Upon our arrival, we were greeted by the largest flock of Blue Jays we’ve seen in all of our walks so far. A total of six individuals came to investigate us newcomers right as the walk began, giving us what might have been the closest and best views I’ve ever personally had, and the closest photo opportunities as well. It was quite a treat to start off the day.
As we headed down into the river valley, we had flock after flock of Bohemian Waxwings fly overhead. Both into, and out of the valley floor they flew by the hundreds, their high trills being the only warning before a small black cloud of them would dart overhead. At both sets of feeders there were good numbers of Common Redpoll, Black-capped Chickadees, and even a pair of Pine Grosbeaks, but not the American Tree Sparrow or Ruffed Grouse that we often hope for this time of year. At the bottom of the hill, we were able to get some good light and close visits of the Common Redpolls, some of them even posing for us.

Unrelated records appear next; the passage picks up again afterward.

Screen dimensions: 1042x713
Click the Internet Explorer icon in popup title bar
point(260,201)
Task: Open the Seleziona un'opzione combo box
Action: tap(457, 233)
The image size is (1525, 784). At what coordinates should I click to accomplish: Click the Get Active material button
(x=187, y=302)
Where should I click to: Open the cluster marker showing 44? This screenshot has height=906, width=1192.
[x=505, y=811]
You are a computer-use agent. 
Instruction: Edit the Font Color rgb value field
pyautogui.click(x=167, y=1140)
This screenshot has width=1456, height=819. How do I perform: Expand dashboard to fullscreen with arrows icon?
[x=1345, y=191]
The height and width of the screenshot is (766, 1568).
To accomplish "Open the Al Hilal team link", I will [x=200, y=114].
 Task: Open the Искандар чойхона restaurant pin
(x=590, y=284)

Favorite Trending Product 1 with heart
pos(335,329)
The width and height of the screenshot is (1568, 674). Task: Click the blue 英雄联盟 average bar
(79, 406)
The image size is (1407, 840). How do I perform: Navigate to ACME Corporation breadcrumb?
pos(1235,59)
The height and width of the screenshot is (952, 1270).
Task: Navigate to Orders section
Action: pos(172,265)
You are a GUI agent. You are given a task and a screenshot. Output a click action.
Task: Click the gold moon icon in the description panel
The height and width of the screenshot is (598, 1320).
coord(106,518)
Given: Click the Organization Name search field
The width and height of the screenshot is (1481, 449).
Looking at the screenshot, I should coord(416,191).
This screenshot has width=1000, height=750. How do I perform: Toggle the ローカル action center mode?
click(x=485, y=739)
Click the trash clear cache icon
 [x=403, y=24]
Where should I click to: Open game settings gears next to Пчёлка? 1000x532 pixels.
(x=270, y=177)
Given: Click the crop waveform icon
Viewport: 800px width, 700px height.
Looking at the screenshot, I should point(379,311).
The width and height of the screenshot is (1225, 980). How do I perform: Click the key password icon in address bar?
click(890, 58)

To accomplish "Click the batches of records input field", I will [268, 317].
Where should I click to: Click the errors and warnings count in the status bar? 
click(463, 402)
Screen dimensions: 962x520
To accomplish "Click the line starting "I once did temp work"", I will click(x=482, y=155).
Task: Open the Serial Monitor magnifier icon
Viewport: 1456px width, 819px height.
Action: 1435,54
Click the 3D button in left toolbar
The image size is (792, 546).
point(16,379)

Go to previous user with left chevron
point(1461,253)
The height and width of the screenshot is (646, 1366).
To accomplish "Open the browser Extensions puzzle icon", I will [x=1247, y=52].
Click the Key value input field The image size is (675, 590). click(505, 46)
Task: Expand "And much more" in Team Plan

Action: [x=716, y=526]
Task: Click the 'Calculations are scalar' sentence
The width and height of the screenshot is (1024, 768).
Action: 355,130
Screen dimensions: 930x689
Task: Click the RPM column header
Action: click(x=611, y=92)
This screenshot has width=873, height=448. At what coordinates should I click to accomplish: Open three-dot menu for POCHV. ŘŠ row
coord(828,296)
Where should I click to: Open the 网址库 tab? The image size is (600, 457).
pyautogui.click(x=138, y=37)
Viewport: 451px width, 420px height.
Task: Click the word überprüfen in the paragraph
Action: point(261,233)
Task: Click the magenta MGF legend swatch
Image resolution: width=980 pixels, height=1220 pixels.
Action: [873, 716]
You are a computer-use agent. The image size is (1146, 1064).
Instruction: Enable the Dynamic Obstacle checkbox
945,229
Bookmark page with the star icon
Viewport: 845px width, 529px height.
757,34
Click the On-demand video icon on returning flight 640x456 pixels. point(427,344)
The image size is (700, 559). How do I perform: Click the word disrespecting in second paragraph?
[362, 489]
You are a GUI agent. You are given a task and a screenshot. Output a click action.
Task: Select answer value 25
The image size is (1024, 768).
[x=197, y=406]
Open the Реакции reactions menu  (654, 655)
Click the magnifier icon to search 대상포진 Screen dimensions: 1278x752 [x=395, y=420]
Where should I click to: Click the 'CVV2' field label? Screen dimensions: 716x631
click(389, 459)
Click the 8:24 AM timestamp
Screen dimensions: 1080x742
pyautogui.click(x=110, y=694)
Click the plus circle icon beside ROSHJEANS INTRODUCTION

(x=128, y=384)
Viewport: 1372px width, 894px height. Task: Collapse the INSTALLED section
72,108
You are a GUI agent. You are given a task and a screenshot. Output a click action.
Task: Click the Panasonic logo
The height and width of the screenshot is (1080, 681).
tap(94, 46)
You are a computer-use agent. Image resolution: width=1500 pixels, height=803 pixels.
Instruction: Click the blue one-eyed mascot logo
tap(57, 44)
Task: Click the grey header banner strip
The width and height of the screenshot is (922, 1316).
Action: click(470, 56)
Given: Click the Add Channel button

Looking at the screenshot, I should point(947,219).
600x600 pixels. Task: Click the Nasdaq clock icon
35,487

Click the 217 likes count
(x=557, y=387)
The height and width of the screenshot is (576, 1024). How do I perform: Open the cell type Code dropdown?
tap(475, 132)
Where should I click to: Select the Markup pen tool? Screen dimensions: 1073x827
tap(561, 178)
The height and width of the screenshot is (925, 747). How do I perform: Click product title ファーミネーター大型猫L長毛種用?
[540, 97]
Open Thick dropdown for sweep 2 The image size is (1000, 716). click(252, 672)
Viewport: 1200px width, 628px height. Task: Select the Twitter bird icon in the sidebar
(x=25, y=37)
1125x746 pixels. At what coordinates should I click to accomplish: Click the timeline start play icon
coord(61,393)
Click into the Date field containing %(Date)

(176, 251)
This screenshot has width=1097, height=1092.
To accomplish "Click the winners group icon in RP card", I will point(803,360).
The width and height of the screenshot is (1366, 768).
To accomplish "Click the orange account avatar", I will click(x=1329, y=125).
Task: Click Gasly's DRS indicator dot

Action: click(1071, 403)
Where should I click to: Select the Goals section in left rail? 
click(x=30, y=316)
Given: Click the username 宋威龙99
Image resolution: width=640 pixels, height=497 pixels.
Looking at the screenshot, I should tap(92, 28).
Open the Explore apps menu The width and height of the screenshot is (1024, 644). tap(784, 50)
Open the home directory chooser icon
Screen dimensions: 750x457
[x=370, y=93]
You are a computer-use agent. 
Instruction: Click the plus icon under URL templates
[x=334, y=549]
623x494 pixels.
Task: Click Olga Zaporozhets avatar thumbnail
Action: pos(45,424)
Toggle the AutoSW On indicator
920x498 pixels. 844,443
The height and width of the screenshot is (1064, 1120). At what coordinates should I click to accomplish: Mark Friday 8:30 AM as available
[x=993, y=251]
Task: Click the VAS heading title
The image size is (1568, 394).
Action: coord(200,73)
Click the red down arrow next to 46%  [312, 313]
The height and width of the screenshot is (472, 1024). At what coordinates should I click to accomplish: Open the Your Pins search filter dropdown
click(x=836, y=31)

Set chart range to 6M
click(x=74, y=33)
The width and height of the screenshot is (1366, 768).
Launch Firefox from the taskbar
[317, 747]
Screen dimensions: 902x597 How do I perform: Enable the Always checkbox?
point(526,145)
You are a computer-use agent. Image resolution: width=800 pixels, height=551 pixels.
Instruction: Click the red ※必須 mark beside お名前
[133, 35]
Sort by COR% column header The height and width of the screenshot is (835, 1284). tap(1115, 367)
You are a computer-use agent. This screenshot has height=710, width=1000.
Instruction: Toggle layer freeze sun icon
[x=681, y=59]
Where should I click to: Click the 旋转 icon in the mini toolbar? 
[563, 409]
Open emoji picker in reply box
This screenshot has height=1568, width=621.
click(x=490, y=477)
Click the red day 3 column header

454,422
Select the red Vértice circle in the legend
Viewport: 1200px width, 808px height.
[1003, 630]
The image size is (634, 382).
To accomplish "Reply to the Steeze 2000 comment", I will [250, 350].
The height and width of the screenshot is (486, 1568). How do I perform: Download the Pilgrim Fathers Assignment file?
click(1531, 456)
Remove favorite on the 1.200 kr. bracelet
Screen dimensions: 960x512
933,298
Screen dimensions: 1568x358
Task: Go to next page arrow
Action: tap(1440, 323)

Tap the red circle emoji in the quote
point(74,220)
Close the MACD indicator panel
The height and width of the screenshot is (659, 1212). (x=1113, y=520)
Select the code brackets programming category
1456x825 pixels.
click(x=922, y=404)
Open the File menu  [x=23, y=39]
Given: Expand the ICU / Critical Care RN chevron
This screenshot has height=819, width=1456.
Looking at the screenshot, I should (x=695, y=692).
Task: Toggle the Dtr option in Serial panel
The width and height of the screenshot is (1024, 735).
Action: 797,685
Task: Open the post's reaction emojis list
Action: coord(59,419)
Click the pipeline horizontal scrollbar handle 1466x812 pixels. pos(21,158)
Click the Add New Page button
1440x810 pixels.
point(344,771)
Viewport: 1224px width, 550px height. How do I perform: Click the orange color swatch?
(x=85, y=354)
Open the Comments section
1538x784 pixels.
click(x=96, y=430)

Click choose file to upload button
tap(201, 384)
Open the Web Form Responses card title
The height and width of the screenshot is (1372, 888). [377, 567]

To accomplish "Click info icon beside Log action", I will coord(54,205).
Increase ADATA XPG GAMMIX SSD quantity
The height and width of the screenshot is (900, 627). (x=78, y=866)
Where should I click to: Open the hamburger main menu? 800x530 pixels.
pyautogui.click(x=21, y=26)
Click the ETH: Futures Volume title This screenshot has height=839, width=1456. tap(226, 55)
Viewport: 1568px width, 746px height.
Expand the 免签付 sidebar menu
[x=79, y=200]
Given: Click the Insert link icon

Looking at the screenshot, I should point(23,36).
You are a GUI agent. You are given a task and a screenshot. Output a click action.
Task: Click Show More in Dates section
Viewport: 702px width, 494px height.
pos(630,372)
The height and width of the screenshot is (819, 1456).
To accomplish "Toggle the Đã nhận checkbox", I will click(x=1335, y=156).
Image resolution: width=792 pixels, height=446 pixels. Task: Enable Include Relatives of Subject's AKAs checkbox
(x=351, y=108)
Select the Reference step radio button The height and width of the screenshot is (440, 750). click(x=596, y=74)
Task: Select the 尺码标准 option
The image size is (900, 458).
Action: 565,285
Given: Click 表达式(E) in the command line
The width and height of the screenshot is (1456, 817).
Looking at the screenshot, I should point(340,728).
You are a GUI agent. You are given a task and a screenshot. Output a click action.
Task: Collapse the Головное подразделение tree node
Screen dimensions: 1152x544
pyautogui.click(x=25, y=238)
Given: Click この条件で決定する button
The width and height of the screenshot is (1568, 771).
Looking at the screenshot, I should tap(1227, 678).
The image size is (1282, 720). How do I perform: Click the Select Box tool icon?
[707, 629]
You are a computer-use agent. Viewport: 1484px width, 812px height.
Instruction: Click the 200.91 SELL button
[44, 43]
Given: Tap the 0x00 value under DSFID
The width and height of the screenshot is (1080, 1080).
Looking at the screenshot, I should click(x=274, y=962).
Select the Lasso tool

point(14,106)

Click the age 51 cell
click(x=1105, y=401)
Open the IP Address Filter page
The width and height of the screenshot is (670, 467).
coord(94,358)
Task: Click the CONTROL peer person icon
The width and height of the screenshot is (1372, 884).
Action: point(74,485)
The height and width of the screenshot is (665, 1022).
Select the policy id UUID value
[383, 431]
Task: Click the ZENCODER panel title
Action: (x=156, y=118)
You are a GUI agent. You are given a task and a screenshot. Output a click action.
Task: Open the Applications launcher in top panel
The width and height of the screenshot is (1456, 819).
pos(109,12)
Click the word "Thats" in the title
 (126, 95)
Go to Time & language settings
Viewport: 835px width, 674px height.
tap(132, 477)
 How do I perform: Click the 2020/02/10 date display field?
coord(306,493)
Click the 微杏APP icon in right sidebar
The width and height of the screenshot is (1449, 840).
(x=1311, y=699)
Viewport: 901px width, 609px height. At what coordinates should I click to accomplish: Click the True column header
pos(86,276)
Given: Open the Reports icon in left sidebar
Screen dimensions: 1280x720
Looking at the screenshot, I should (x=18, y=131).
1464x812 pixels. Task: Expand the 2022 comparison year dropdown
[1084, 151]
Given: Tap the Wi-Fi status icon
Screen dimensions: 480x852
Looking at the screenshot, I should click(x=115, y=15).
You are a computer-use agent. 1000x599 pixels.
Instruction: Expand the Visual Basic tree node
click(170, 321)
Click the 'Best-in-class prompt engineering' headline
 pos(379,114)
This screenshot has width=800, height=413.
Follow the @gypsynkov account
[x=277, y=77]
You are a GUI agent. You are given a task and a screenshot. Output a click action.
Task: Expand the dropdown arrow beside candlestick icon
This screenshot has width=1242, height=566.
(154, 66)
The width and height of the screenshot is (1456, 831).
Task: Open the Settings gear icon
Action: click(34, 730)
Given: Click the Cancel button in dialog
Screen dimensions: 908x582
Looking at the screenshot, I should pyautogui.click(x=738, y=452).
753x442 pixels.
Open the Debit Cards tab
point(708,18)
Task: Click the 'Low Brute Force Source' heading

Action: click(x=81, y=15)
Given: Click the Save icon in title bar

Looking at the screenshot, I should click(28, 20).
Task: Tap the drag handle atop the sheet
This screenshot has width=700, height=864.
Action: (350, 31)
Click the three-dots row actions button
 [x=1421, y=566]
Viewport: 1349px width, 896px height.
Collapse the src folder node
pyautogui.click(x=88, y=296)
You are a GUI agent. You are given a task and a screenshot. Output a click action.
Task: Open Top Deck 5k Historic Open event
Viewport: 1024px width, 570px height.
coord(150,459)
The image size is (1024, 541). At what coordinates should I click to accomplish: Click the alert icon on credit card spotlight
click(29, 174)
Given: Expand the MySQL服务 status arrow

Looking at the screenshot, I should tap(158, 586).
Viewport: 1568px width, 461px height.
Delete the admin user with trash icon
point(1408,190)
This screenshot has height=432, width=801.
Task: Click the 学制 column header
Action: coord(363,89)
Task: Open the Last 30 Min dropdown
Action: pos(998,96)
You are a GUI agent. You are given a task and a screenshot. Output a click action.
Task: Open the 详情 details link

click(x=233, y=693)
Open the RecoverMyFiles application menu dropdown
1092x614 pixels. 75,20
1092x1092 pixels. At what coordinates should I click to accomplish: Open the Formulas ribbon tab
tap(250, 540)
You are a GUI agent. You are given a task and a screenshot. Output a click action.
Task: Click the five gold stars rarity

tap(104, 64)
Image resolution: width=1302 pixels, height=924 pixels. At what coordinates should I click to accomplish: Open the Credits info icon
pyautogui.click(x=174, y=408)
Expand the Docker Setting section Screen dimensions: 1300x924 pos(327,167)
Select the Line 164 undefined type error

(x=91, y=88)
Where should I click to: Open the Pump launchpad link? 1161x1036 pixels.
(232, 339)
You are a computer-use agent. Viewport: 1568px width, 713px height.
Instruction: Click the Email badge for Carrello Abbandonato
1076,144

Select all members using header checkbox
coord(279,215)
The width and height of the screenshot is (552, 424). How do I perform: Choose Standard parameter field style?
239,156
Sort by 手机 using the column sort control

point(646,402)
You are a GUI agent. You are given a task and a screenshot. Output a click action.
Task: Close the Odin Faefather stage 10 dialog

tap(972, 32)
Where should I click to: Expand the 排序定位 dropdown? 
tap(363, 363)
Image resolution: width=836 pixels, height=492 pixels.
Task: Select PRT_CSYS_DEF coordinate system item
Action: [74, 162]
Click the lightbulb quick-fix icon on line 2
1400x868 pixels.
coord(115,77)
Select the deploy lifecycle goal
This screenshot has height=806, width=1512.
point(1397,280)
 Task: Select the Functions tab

Crossing over the Elbow River, we stopped briefly as we had a close flyover of a Blue Jay and what we tentatively identified as a Townsend’s Solitaire, but what really stole the show for the few that got to see it was this Snowshoe Hare. Unfortunately I was lagging behind as the group came upon it, but at least someone did!
We headed into the woods with much excitement, as the light was holding steady, the birds were active and patient, and everyone’s spirits were high. In our usual mixed grove of spruce and poplar where we reliably have good sightings of Boreal Chickadees, we were not disappointed. Three of the beautiful little brown birds came in to accept our offering of black oil sunflower seeds, and shortly after, a small flock of Golden-crowned Kinglets also came to investigate the commotion.
Winding our way through the deer paths and game trails back to the path following the river, we heard the distinct and melodious songs of a number of male House Finches. While they’re a species we usually expect up on the top of the ridge, the sheer number of them down in the valley was quite surprising.
Our circuit continued along the usual route, connecting back with the main pathway after a fairly quiet stretch of pathway, interrupted by brief, but clear views of a juvenile Northern Goshawk, and many flyovers both near and far of Common Ravens and Black-billed Magpies. Our final highlight was this lone Pine Grosbeak eating quietly at the feeder, completely at ease with both our close examination, along with the many runners, walkers, and other folks enjoying the park on this beautiful day.